L’éclatement de l’Union soviétique puis les échecs successifs des tentatives de mettre en place une structure supranationale fonctionnelle ont rendu inévitable la prise de distance de l’Ukraine vis-à-vis d’une Russie oscillant de plus en plus entre la nostalgie de l’Empire tsariste défunt et des gloires passées de l’URSS, se révélant incapable de fonder à son tour un corpus national russe cohérent et affichant un mépris souverain pour la démocratie.

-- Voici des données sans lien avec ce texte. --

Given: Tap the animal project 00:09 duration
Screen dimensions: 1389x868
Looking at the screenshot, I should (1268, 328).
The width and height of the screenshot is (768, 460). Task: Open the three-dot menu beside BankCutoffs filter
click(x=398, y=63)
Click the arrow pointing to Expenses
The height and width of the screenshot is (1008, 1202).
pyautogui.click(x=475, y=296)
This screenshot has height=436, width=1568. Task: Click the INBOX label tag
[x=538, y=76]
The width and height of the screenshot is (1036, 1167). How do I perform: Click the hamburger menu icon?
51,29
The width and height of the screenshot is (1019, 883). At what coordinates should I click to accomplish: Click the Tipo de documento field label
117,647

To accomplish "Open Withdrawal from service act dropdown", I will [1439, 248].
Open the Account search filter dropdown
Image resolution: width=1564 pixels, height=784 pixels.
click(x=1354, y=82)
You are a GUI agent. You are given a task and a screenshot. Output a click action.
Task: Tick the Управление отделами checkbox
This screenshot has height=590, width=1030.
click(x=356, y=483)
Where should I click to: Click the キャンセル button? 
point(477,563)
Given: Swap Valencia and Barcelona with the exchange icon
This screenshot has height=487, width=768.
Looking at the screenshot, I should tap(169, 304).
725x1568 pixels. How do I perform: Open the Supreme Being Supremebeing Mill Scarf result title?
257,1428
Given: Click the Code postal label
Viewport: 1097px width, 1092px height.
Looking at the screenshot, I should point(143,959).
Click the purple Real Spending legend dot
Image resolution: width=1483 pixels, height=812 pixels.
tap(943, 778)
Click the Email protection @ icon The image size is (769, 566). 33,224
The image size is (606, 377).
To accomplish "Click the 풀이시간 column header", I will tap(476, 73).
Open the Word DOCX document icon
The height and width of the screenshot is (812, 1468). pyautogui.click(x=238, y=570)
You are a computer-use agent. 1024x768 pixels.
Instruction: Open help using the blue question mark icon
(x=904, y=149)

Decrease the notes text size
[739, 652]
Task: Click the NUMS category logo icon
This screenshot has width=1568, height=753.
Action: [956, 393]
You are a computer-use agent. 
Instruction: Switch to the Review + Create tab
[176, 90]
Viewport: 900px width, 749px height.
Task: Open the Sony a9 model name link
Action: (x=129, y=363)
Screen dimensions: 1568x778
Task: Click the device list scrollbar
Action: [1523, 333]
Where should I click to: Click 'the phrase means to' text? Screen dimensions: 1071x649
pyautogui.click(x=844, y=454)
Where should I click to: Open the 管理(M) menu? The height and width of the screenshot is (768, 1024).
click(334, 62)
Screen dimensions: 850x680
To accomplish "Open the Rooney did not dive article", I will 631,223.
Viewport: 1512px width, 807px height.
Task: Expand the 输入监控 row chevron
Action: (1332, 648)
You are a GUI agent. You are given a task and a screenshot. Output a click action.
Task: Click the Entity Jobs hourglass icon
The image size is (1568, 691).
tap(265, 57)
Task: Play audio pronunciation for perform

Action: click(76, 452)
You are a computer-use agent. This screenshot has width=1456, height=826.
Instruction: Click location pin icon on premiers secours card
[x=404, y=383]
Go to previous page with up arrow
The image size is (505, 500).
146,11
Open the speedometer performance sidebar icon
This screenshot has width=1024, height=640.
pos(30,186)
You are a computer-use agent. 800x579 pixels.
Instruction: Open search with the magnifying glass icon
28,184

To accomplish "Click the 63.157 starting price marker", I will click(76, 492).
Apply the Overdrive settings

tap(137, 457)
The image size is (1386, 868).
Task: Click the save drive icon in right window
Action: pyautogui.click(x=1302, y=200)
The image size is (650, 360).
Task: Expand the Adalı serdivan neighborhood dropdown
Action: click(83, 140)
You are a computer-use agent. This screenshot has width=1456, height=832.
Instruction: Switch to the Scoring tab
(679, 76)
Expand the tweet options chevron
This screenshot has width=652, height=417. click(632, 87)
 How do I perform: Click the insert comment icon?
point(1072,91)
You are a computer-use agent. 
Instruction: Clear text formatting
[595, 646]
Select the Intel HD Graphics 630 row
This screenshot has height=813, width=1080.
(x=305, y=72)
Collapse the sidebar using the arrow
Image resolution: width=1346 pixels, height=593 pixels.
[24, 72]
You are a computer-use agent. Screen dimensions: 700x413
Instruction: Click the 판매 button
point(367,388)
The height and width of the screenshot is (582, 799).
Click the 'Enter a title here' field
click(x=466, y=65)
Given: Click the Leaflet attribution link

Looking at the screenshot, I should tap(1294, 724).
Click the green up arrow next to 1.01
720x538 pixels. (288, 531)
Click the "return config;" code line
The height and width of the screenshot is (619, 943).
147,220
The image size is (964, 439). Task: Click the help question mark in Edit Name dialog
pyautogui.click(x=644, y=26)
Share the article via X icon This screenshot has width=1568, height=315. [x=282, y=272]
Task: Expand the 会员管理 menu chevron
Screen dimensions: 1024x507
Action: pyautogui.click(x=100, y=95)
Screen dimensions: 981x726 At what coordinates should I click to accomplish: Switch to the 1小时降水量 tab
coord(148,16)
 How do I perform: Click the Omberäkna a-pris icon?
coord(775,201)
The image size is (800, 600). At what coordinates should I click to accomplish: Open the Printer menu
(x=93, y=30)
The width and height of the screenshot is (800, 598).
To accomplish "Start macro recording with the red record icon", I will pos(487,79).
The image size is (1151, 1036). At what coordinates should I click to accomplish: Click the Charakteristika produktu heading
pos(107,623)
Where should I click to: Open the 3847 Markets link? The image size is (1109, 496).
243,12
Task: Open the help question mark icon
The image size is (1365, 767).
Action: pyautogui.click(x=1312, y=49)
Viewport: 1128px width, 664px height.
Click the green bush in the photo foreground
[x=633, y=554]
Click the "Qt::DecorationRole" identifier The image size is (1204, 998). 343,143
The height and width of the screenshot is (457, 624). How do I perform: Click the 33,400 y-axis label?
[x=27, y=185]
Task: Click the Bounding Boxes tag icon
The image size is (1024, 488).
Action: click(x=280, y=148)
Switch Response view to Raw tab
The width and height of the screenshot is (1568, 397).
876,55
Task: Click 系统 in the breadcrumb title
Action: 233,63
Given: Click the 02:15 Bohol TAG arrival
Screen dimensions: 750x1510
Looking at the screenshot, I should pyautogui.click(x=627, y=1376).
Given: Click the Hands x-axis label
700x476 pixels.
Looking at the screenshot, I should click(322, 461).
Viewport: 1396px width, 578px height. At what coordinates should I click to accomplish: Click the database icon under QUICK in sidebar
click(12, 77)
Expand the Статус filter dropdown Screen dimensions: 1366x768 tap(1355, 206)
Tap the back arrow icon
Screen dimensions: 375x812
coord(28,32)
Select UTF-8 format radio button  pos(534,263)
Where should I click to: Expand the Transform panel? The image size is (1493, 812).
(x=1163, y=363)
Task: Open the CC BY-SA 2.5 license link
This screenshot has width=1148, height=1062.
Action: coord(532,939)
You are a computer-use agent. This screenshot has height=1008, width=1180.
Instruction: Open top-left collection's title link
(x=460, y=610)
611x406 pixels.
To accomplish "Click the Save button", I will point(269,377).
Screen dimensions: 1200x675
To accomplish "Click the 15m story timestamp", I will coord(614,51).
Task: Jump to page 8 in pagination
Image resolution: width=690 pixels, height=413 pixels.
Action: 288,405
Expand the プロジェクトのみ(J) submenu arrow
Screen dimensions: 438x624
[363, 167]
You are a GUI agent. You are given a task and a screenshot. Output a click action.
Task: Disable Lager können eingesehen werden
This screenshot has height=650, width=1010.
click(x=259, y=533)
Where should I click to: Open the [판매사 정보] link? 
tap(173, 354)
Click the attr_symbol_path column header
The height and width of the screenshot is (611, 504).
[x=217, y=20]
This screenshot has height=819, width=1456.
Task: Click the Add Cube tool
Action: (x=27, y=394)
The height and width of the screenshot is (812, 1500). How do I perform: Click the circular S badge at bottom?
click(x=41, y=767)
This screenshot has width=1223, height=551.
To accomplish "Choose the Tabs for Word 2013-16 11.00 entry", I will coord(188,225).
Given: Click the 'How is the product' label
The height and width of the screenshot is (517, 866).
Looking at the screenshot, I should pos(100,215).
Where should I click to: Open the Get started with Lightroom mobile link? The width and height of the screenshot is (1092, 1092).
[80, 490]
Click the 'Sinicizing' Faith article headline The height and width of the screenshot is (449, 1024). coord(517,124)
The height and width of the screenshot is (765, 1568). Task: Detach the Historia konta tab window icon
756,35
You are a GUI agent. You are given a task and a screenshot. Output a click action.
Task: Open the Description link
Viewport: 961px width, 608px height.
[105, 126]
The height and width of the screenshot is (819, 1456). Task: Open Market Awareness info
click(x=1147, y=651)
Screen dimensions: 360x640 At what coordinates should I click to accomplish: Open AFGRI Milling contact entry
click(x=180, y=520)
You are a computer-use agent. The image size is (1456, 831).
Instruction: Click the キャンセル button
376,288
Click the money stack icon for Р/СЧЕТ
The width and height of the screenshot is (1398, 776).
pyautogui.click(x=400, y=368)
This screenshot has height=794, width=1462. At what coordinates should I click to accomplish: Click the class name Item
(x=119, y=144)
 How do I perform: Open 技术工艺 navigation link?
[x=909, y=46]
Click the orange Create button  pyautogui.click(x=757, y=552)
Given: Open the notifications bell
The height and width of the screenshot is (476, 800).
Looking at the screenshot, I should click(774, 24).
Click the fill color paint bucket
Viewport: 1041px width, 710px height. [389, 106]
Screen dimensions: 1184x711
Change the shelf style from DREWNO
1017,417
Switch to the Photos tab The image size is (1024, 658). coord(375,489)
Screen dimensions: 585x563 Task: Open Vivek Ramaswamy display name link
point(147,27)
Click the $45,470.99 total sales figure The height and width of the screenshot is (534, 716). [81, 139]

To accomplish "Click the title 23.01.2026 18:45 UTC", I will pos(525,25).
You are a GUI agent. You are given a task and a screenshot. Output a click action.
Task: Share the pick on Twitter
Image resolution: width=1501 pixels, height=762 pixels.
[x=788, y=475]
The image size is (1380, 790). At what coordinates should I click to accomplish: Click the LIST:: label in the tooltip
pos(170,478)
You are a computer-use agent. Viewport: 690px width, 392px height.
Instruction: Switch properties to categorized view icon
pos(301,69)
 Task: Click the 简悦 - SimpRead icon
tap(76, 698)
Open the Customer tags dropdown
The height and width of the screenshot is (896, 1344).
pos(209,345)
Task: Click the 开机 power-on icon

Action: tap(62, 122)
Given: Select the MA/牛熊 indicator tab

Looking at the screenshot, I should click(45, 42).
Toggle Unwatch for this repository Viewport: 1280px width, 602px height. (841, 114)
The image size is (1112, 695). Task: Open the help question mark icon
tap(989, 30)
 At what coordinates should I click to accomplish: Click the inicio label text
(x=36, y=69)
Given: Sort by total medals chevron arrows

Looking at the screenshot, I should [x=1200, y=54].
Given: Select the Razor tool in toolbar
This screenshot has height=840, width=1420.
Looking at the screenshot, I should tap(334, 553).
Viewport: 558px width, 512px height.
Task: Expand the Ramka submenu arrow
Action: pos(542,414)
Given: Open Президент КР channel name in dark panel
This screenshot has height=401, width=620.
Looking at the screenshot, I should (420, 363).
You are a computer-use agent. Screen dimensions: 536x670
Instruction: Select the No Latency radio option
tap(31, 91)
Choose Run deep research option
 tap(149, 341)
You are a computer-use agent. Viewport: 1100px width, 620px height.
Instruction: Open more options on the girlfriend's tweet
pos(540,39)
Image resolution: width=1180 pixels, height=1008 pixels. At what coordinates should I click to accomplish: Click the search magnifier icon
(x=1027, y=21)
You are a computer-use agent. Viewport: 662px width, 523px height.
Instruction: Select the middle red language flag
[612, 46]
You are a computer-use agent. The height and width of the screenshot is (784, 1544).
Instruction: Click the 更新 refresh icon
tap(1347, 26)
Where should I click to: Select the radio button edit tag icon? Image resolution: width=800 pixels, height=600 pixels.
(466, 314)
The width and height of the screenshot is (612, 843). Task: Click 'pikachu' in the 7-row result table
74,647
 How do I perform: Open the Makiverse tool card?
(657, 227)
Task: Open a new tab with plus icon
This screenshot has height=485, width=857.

C’est aussi sur le compte de cette longue « relation spéciale » qui aura connu des hauts et des bas (l’extermination d’une partie de la paysannerie par la faim dans les années 1930, par exemple) entre la Russie et l’Ukraine qu’il faut mettre le retard pris par Moscou pour décider de reprendre en main la situation. La rupture proprement dite n’intervient qu’en 2014 avec l’occupation de la Crimée par Poutine et aboutira à l’invasion du 24 février 2022. Les quatre décennies qui se sont écoulées depuis la proclamation de l’indépendance ont permis à l’Ukraine de consolider son indépendance, de forger un nationalisme plus raisonné que par le passé, se voulant compatible avec les aspirations démocratiques et faire ainsi preuve d’une unité et d’une combativité exceptionnelles face à l’envahisseur. Dans un pays comme la Moldavie voisine par exemple, la réaction a été nettement plus prompte, Moscou s’impliquant dans la sécession manu militari de la Transnistrie russophone et soviétophile avant même la proclamation de son indépendance par la République de Moldavie en août 1991 et bloquant ainsi durablement la société moldave.

Post Scriptum
Grâce à Serhii Plokhy j’ai appris l’existence au lendemain de l’annexion officielle de la Crimée à l’Empire de Russie en 1783 d’un « ‘’projet grec‘’, un plan visant à détruire l’Empire ottoman, un plan à établir une nouvelle Byzance sous contrôle russe et à créer la Dacie, un nouveau pays sur le Danube unissant la Moldavie et la Valachie. Ce projet ne s’est jamais réalisé, mais on en aperçoit encore l’écho dans le nom grec donné par les autorités impériale aux villes de Crimée : Simferopol, Ievpatoria, Sébastopol… » (p. 206). Son auteur, Olexander Bezborodko, est présenté par notre auteur comme un bon exemple de la manière dont la nouvelle génération d’officiers cosaques combinait la loyauté envers l’hetmanat et le service de l’Empire » (p. 203).

Notes

[1Aux portes de l’Europe, histoire de l’Ukraine, trad. Jacques Delarun, Gallimard, 2022, Bibliothèque des histoires, 548 p.

[2« Serhii Plokhy part en quête de l’Ukraine réelle » par Florent Georgesco, le Monde daté du 24 décembre 2022.

[3Dans l’« Epilogue » de son livre, l’auteur va jusqu’à saluer « l’alliance judéo-ukrainienne en faveur de l’Europe qui se développe en Ukraine depuis 1991 » (p. 500). C’est apparemment dans ce même souci de rapprochement avec l’Occident, en l’occurrence cette fois-ci avec la Pologne, que l’auteur insiste sur le fait que « la plupart des victimes de l’épuration ethnique à la fin de la guerre étaient polonais » tout en rappelant que les historiens polonais et ukrainiens ne sont pas toujours d’accord sur ce point (p. 390).